• What is asked: Could you print the lines below word for word, leaving out the pictures?
┄┄┄┄┄┄┄┄┄┄┄┄┄┄┄┄┄┄┄┄
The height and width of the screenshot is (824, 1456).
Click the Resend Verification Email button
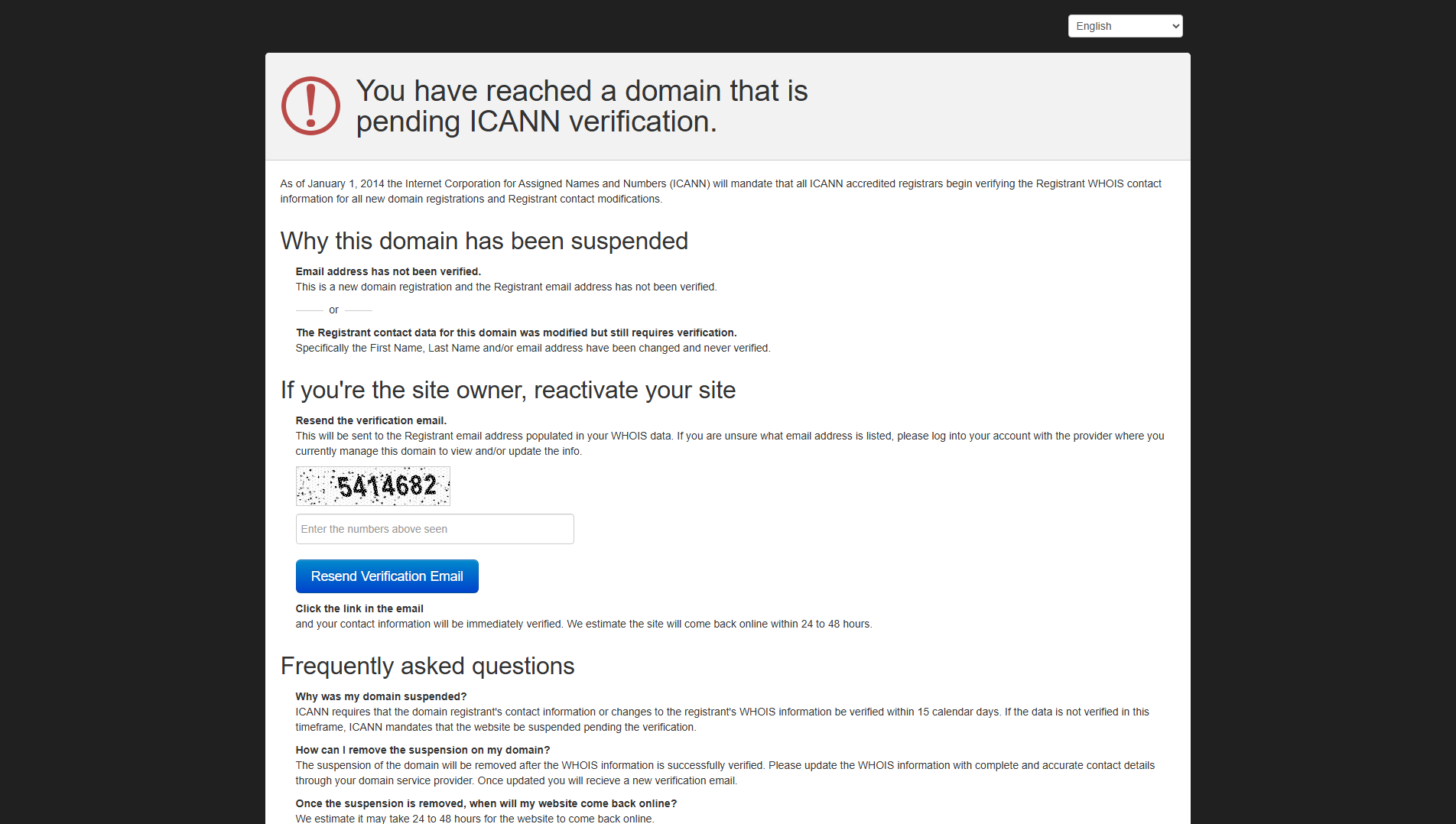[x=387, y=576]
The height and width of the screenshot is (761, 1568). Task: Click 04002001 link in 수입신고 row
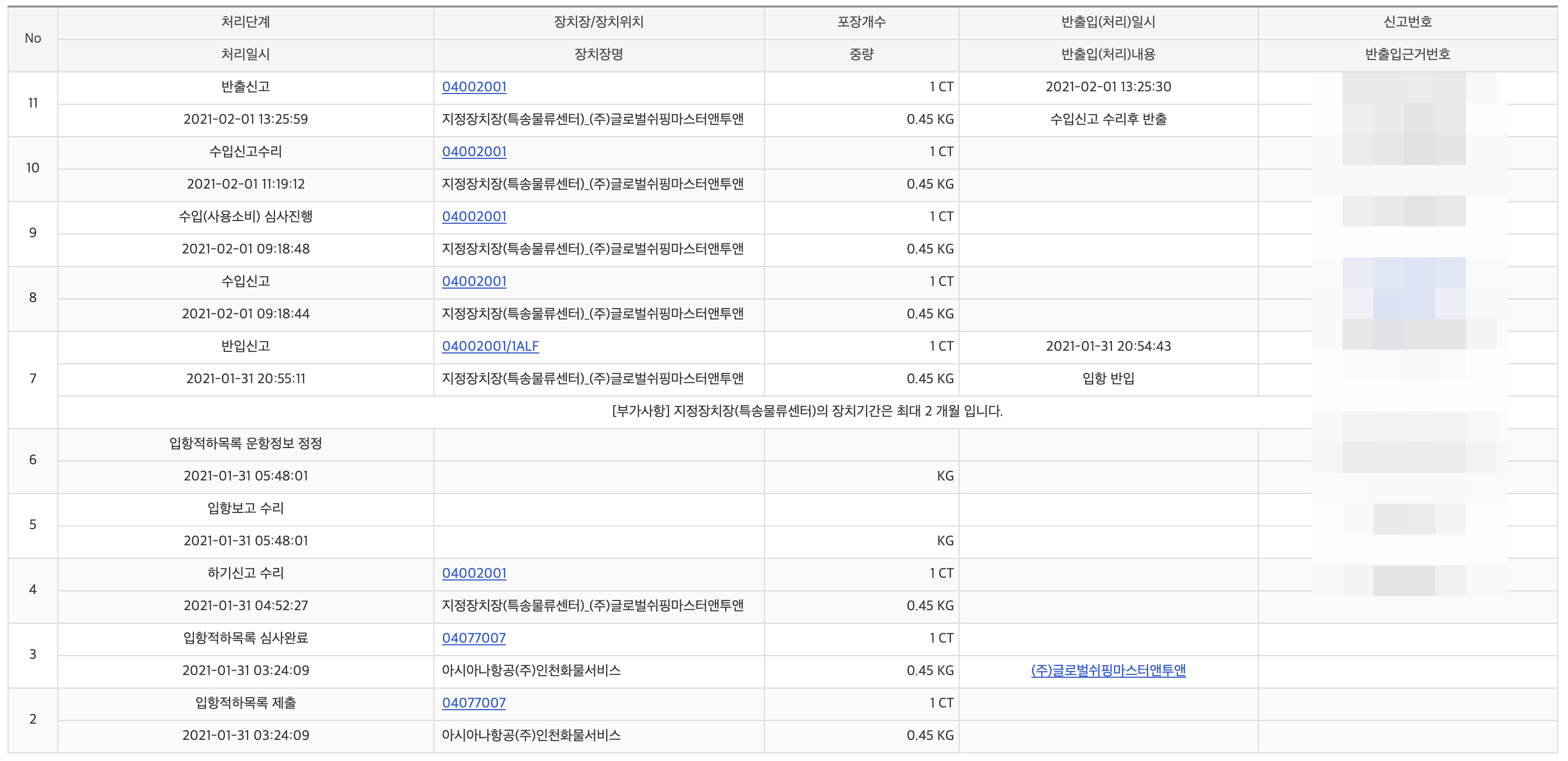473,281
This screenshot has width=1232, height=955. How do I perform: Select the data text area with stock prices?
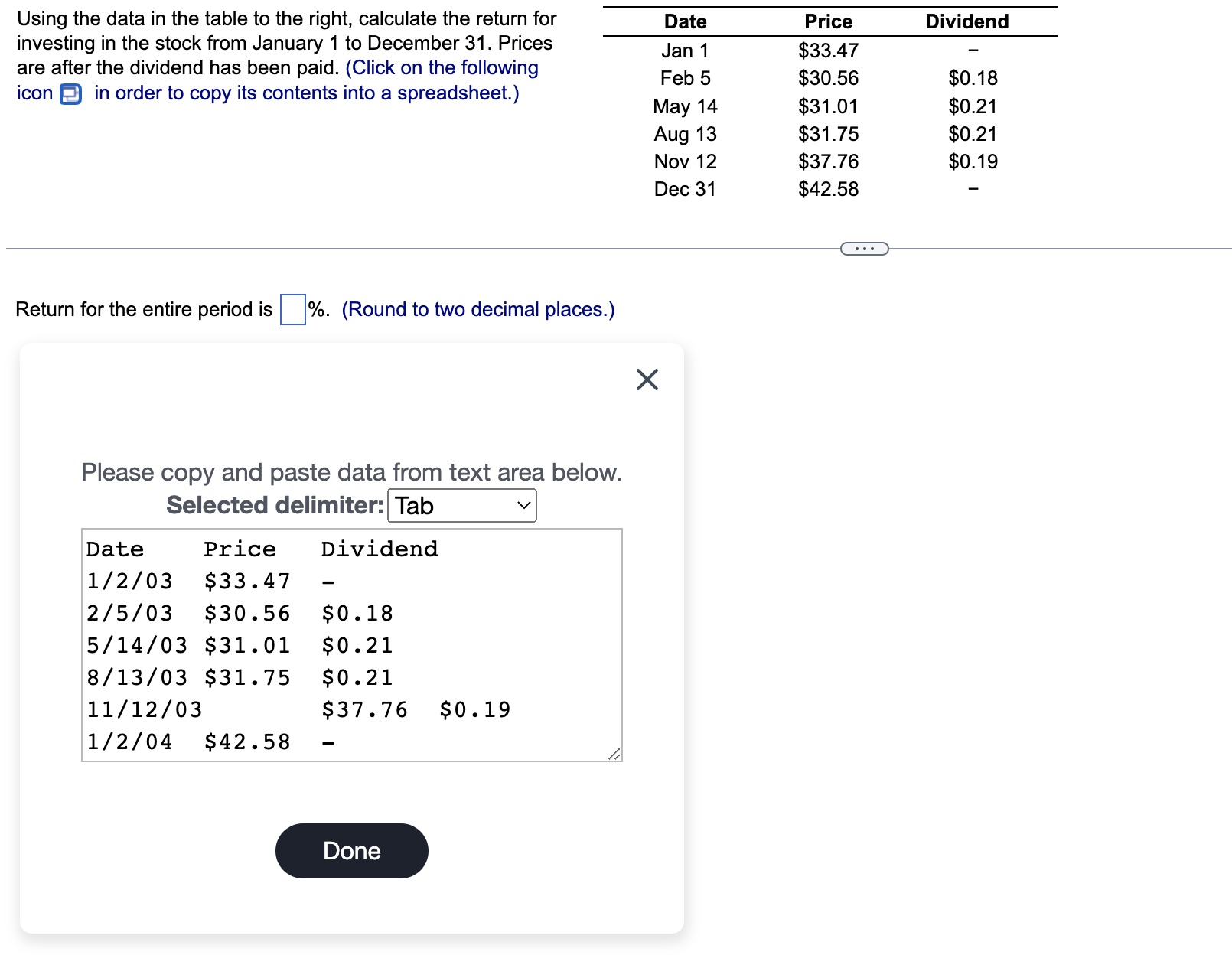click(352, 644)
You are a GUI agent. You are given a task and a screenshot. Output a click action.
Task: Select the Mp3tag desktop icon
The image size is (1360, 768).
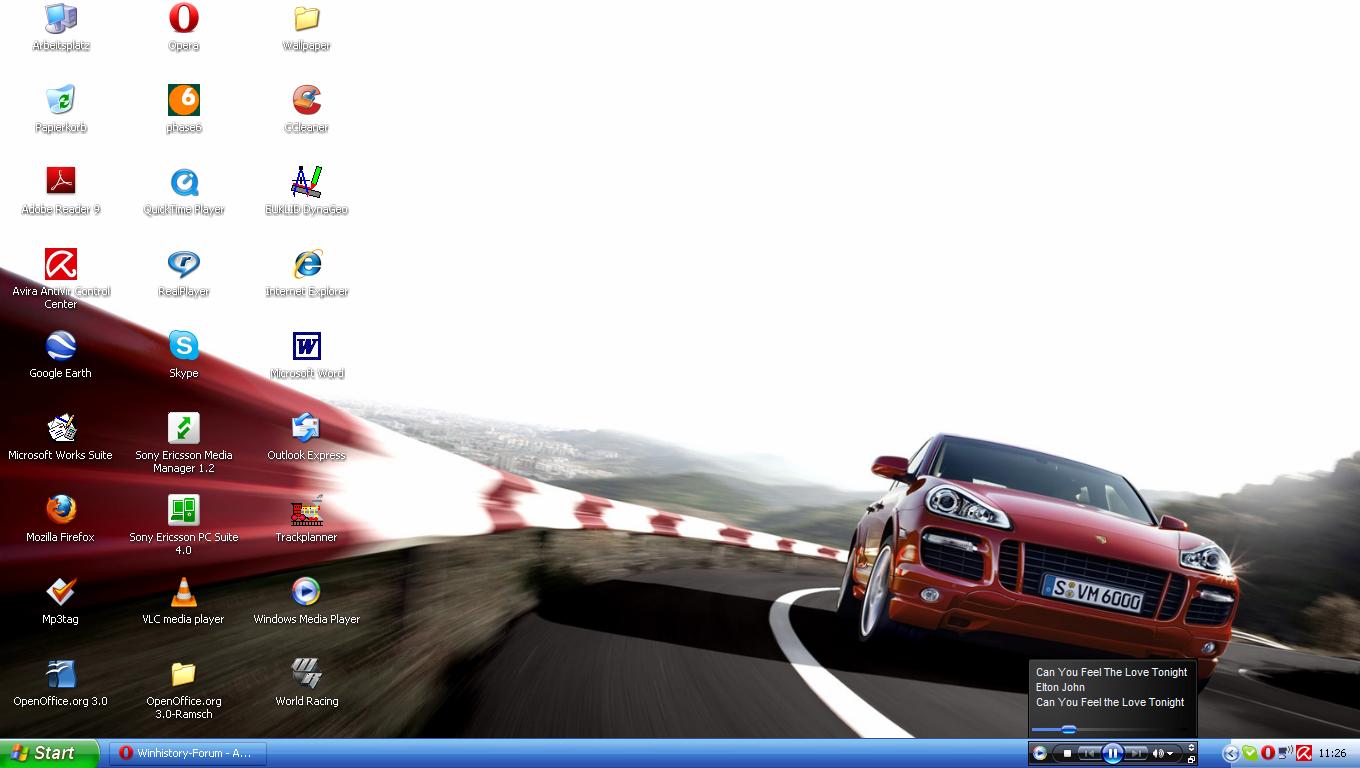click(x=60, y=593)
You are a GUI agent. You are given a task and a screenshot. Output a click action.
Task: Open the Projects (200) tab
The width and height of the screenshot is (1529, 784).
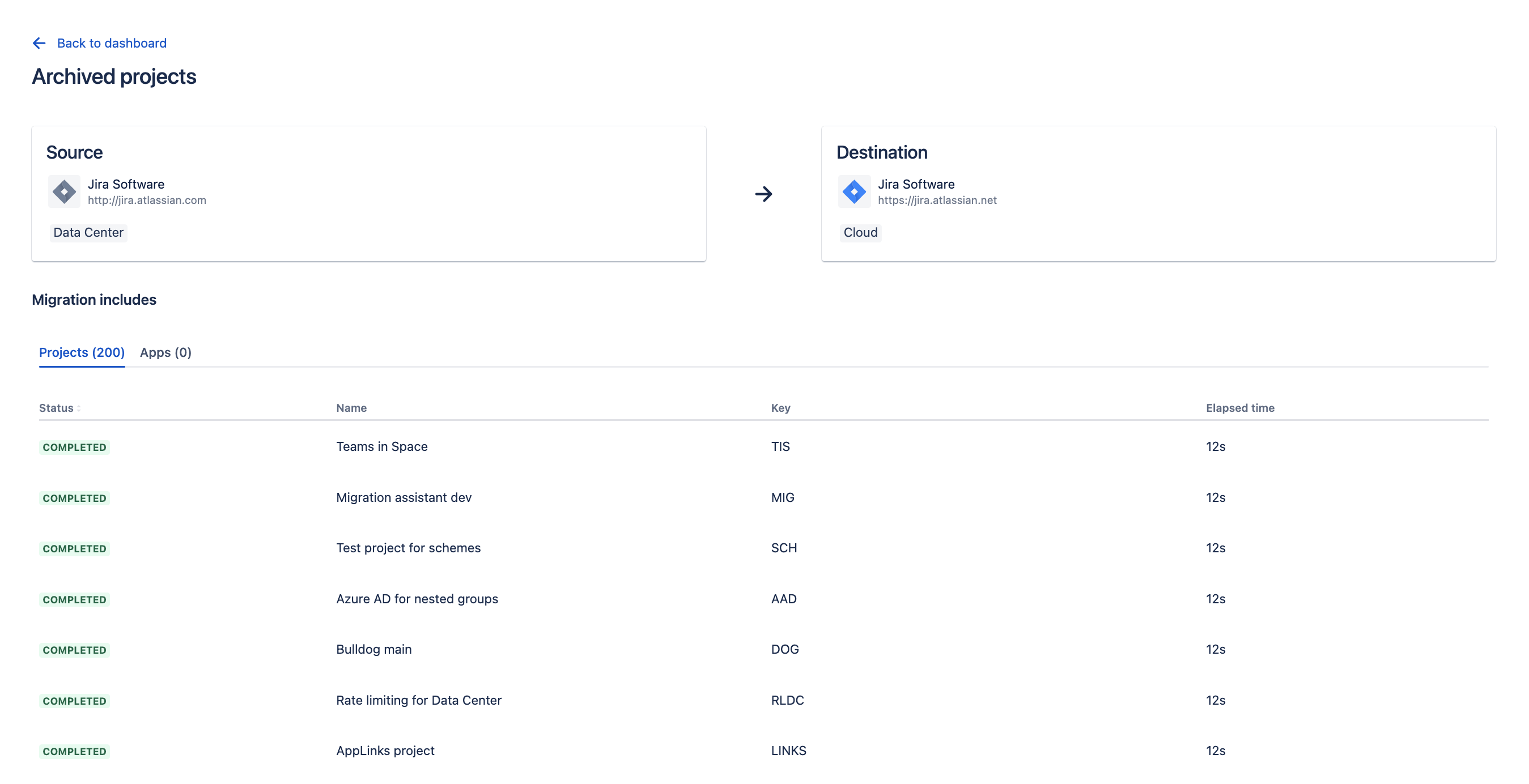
┄┄┄┄┄┄┄┄┄┄┄┄┄┄┄┄┄┄┄┄
• Result of the exercise:
The height and width of the screenshot is (824, 1456).
Click the Resend Verification Email button
[x=387, y=576]
The height and width of the screenshot is (761, 1568). Task: Click 04002001 link in 수입신고 row
473,281
This screenshot has width=1232, height=955. How do I perform: Select the data text area with stock prices?
click(352, 644)
You are a GUI agent. You are given a task and a screenshot. Output a click action.
Task: Select the Mp3tag desktop icon
The image size is (1360, 768).
click(x=60, y=593)
You are a GUI agent. You are given a task and a screenshot. Output a click action.
Task: Open the Projects (200) tab
The width and height of the screenshot is (1529, 784).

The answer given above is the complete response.